Usually, it's infants, individuals in old age, and immune-compromised people who are most vulnerable to new diseases. The new coronavirus is no different, with one exception. For some mysterious reason, infants aren't getting as sick as other groups, and scientists can't explain why.
Research published in JAMA in February that surveyed those sick from the virus in China found only nine hospitalized cases of infants under 1 year of age. That's stunning, considering that more than 65,000 people had been reported infected in mainland China at the time. None of those nine cases developed severe complications, reporting only mild fevers or respiratory symptoms, reports Science News.
The report comes on the heels of study conducted by Northwestern University researchers that found no evidence that COVID-19 can be transmitted from an infected pregnant woman to her unborn fetus. This study, published in The Lancet, also looked at umbilical cord blood and the mothers' breast milk, both of which tested negative for the virus in every case. Doctors did not test whether the virus might be transmitted via vaginal delivery, though given the complete lack of reported cases of such transmission, it's safe to say that it's rare if it occurs at all.
What's protecting some babies from coronavirus?
This might mean babies are more resistant to the virus, which could offer clues on how the virus works and how health officials might be able to treat it. Right now, it's unclear why young children are at such low risk, but it's possible the virus simply effects infants differently, similar to how children with the chickenpox virus show milder symptoms than adults do.
Officials note that while they could only identify some cases of infants hospitalized with coronavirus, this doesn't mean children aren't susceptible to catching it. In fact, a more recent breakdown of more than 72,000 cases compiled by the Chinese Center for Disease Control and Prevention showed 416 of those were in children under the age of 10. Those numbers are still low, but they raise new theories. It's possible that they can catch it at a normal rate, and even spread it, without showing any severe symptoms. All of the infants had at least one infected family member and became sick after their relatives fell ill.
Interestingly, low rates of infant hospitalization were also reported during the previous outbreaks of SARS and MERS, which are also types of coronaviruses similar to COVID-19.
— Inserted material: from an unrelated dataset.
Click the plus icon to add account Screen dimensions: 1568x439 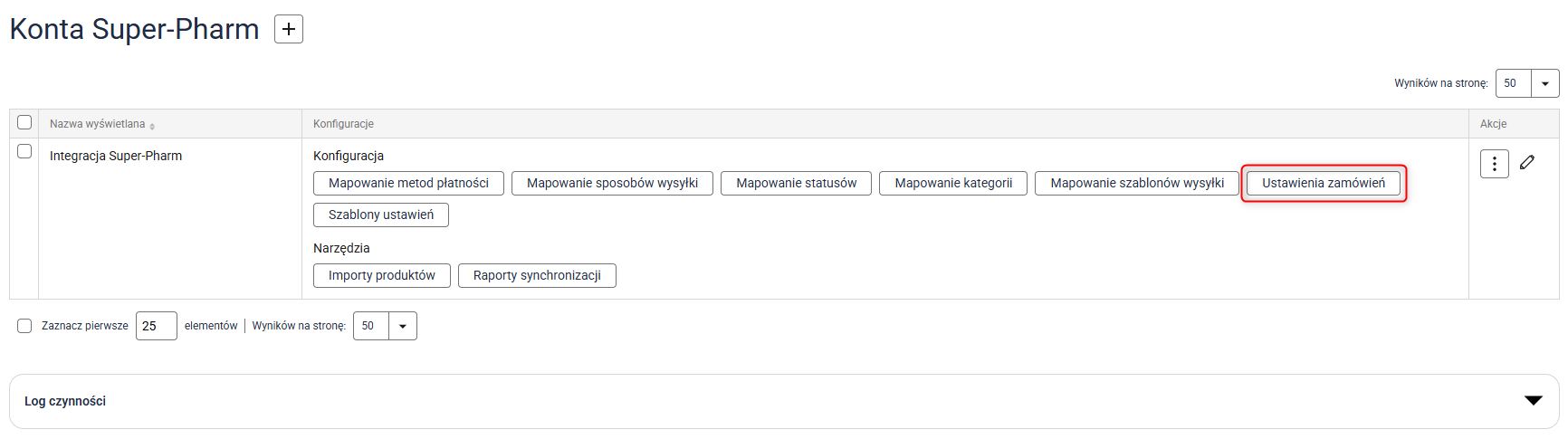(x=288, y=29)
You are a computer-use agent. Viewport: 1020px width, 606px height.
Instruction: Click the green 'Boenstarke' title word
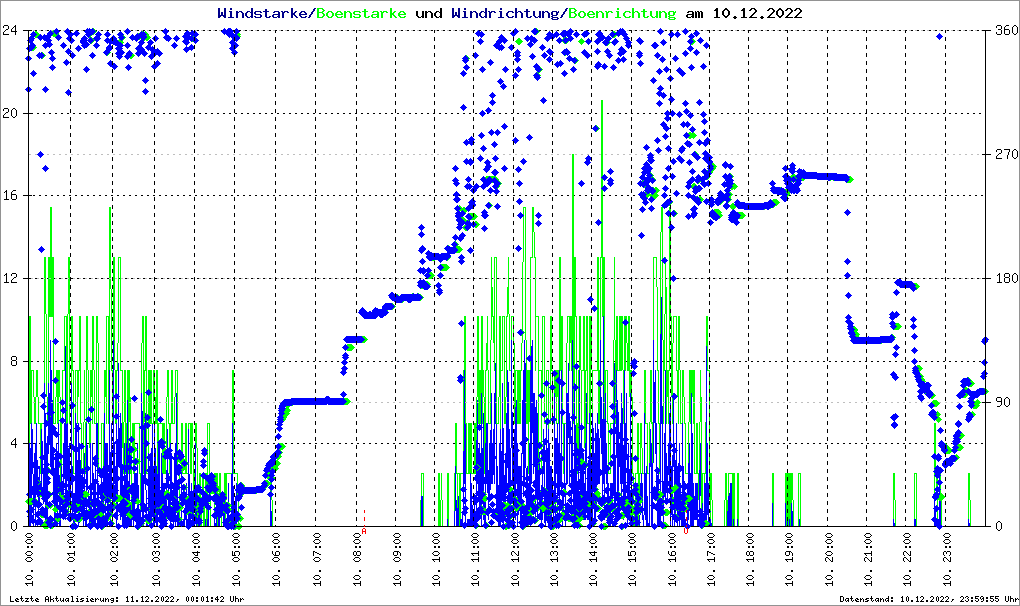[361, 14]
This doesn't mean children aren't at risk
While most children who contract the virus only develop mild symptoms, a select group of youngsters have had serious complications. Researchers with the Chinese Centers for Disease Control and Prevention looked at more than 2,000 cases of children younger than 18 and found that 6% of cases were serious, with symptoms such as shortness of breath and low levels of oxygen in body tissues. The study has been accepted for pre-publication and peer-reviewed for the journal Pediatrics.
Researchers found that among the serious 6% — about 125 children — one 14-year-old boy died, 13 were considered "critical" (on the brink of respiratory or organ failure) and the others were classified as "severe" because they had dire respiratory problems, according to The New York Times.
"What this [study] tells us is that hospitals should prepare for some pediatric patients because we can't rule out children altogether," Dr. Srinivas Murthy, an associate professor of pediatrics at University of British Columbia who was not involved with the study, told the Times.
What role do cytokines play?
One of the more alarming complications of COVID-19 is acute respiratory distress syndrome, a type of autoimmune response called a cytokine storm, and this detail may offer clues to children's strengthened immune response, according to New Scientist.
"Cytokines are proteins that help rally immune cells around an injury or infection, but this beneficial mission can go awry when they accumulate at high levels for too long," MNN's Russell McLendon explained in a story about awe and health and the role of cytokines in that context.
When they go into overdrive, as they do in a cytokine storm, cytokines have the opposite effect, raising the risk of inflammation and increasing the chances of a wider range of other illnesses. Young children are not having this response to the new coronavirus, though they are not protected from this response in acute cases of the flu. That variation in behavior may offer clues for researchers.
Though the reasons remain mysterious for why infants appear resilient to getting sick from coronavirus, it's welcome news in the aftermath of a disease that has proven deadly to other vulnerable populations.